Repeat exactly, and nothing more, the lines from the one that includes "Select the 'google gemini' recent search" through the final line of the entries; skip the pictures.

Data excerpts:
___

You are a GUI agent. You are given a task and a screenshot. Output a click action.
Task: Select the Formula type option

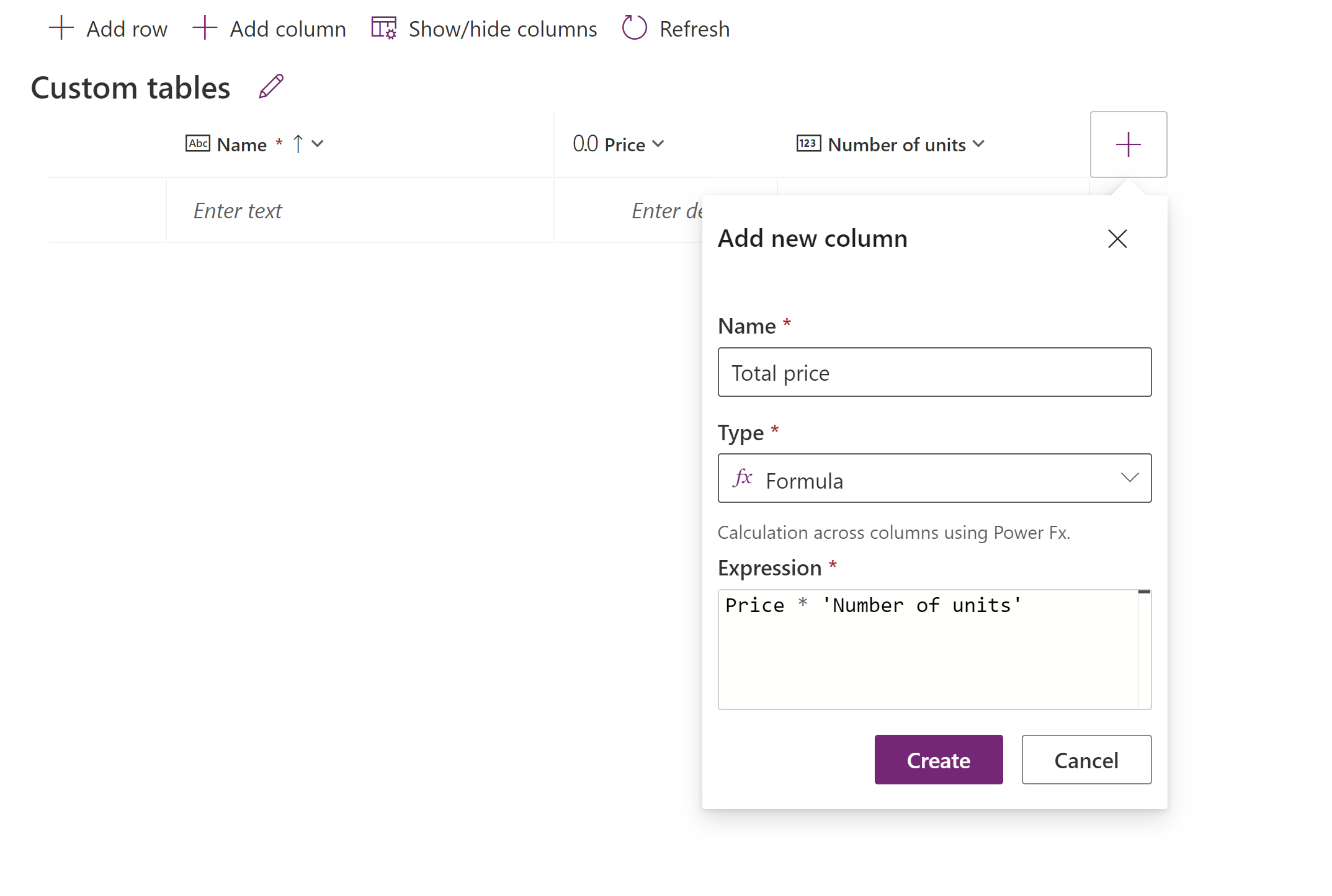pos(935,480)
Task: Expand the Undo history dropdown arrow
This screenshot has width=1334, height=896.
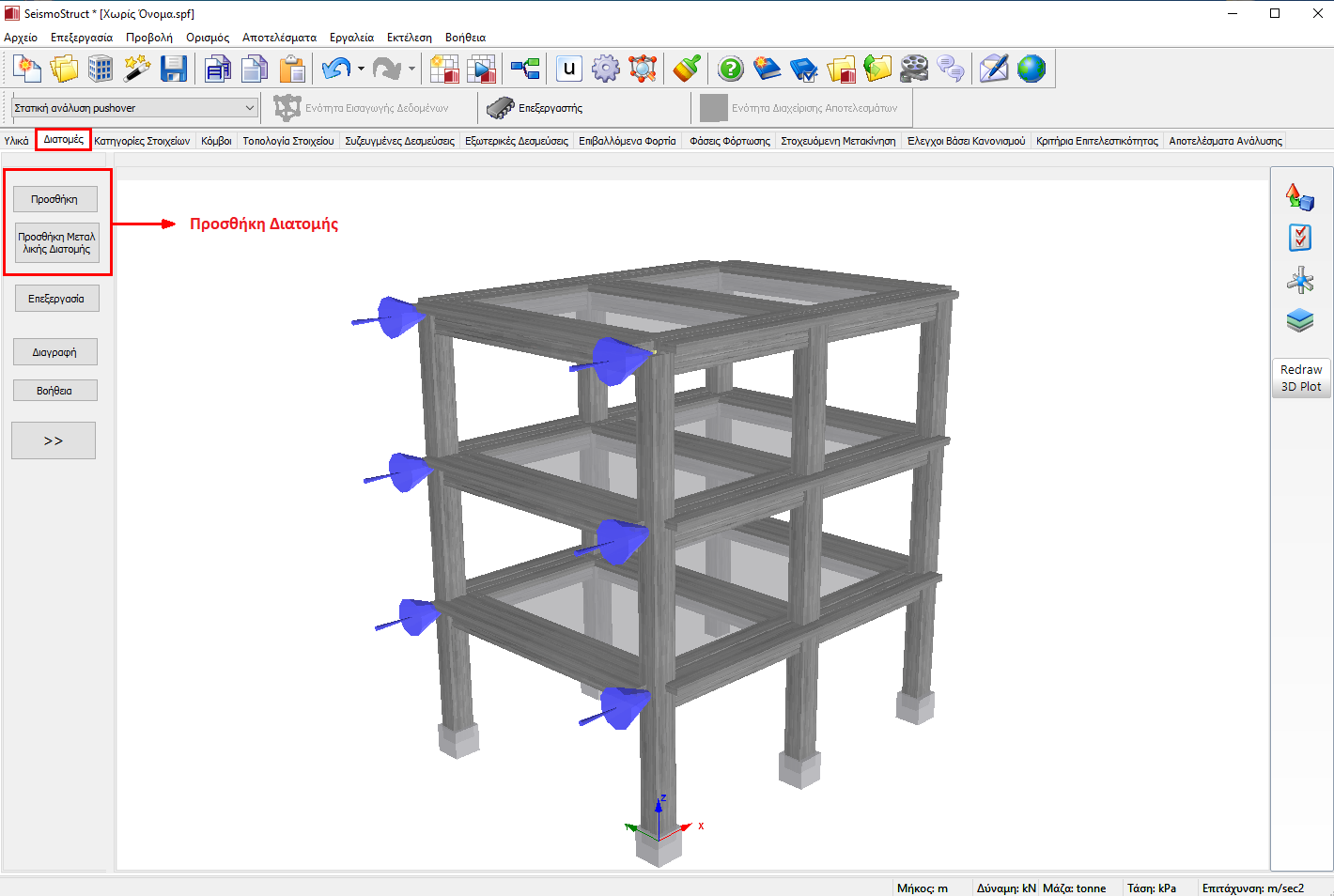Action: tap(361, 69)
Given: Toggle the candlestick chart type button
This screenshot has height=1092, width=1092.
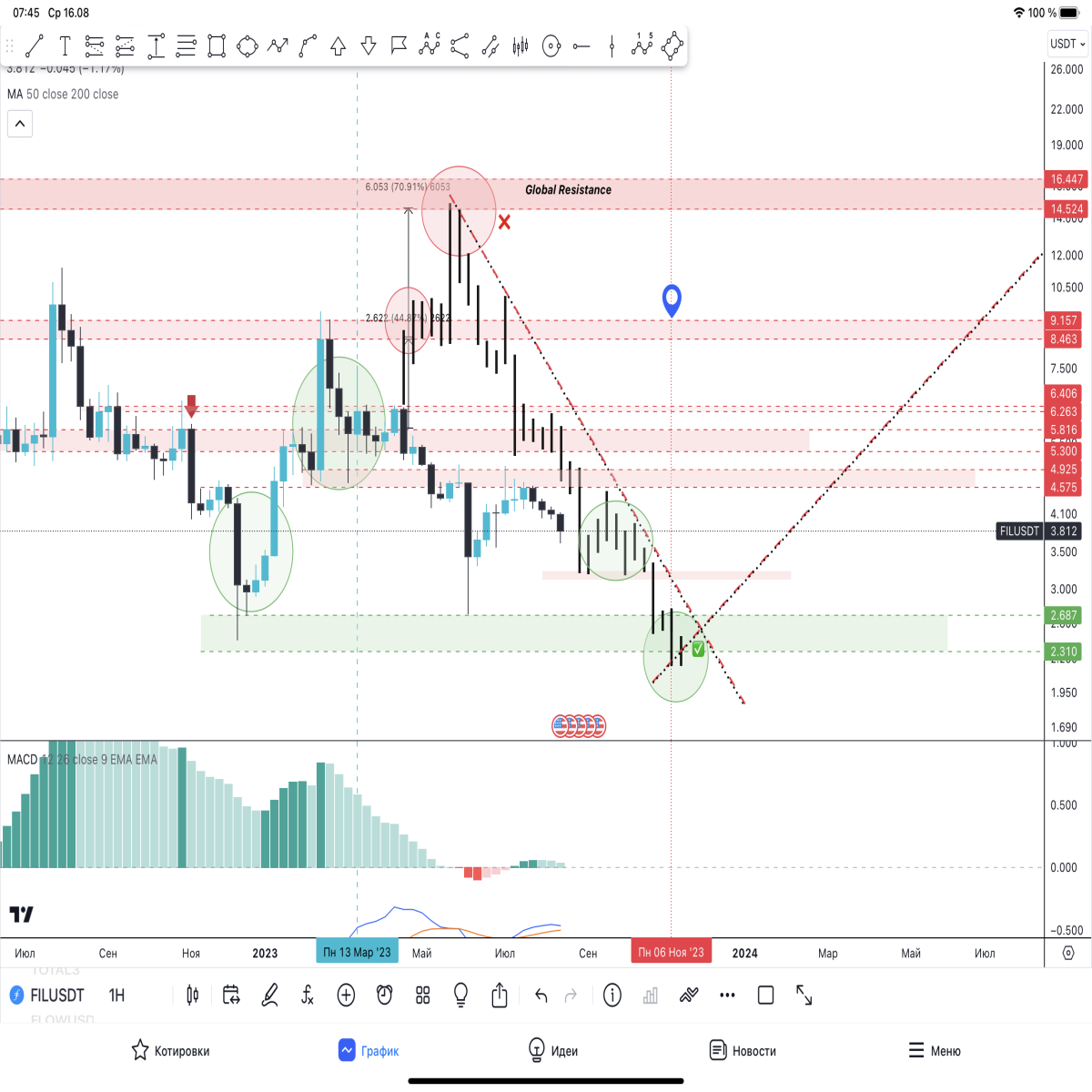Looking at the screenshot, I should (192, 995).
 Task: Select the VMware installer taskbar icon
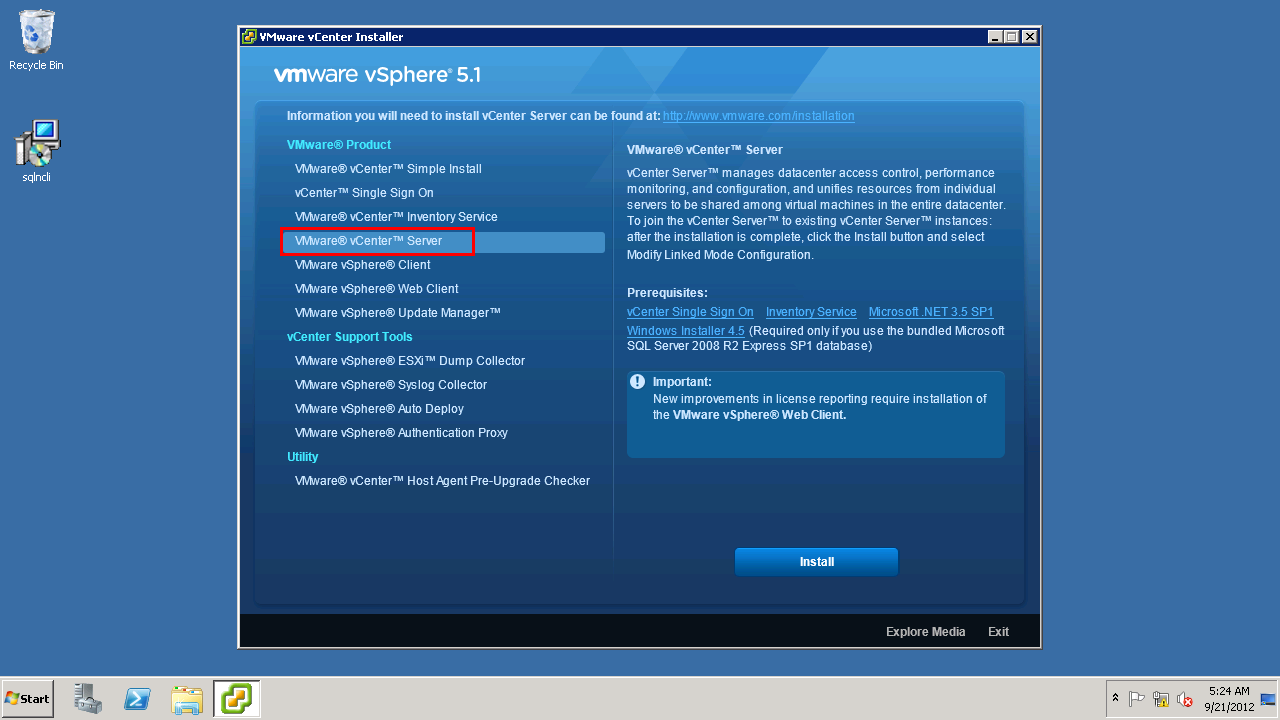237,699
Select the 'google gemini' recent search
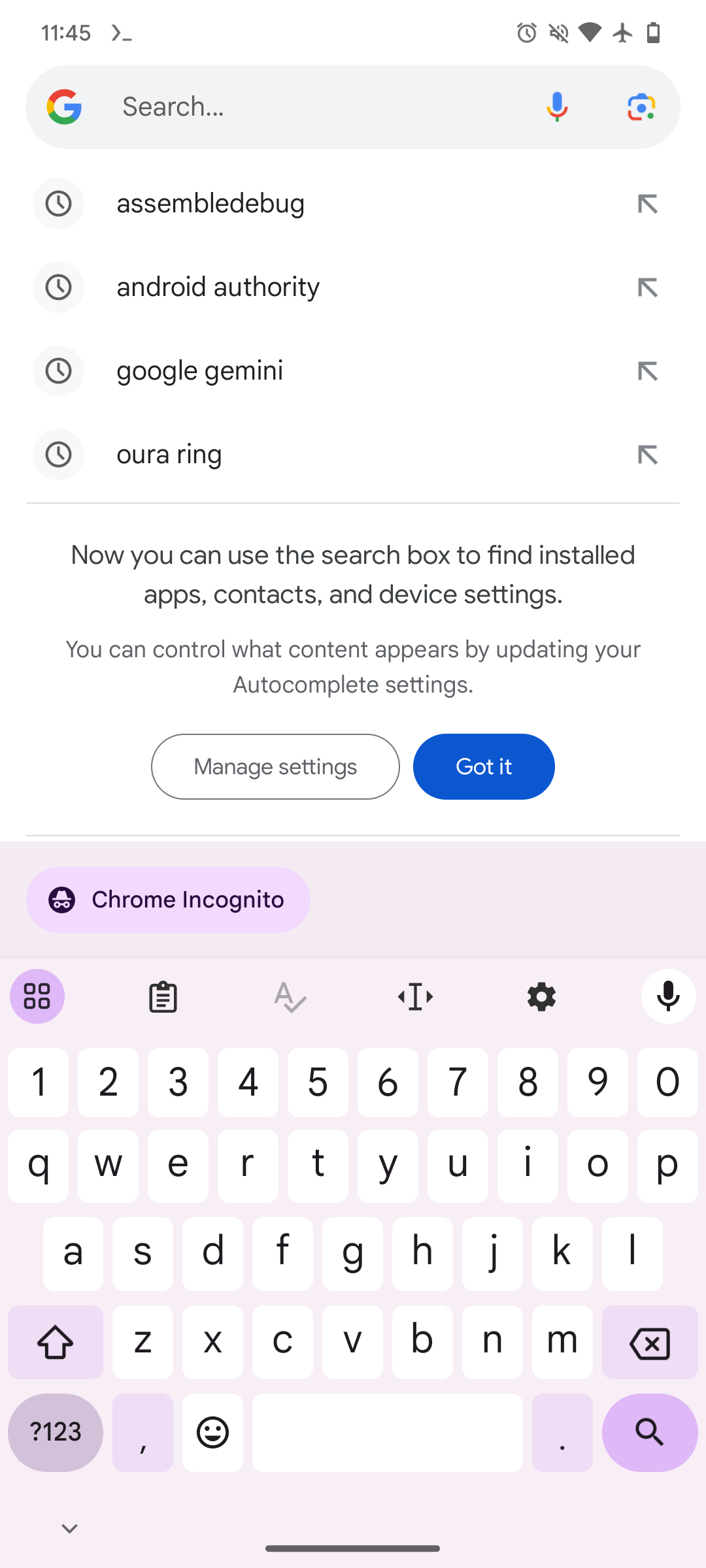Image resolution: width=706 pixels, height=1568 pixels. coord(200,371)
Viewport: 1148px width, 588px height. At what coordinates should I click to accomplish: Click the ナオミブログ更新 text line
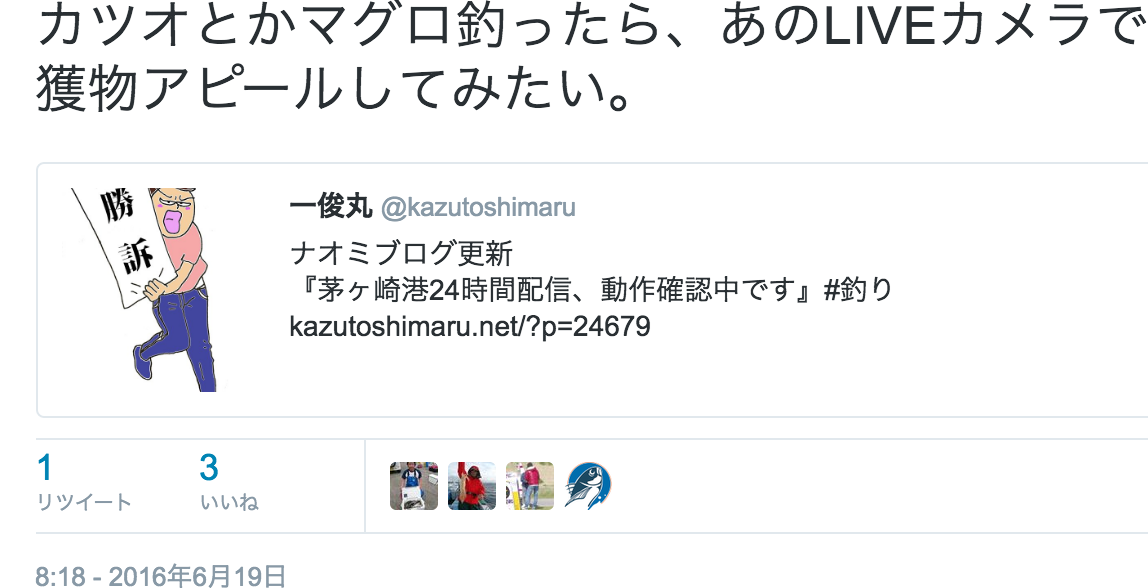(x=401, y=254)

___

**Exercise result:**
Select the 'google gemini' recent search
Image resolution: width=706 pixels, height=1568 pixels. coord(200,371)
Viewport: 1148px width, 588px height. At what coordinates should I click to accomplish: Click the ナオミブログ更新 text line
(x=401, y=254)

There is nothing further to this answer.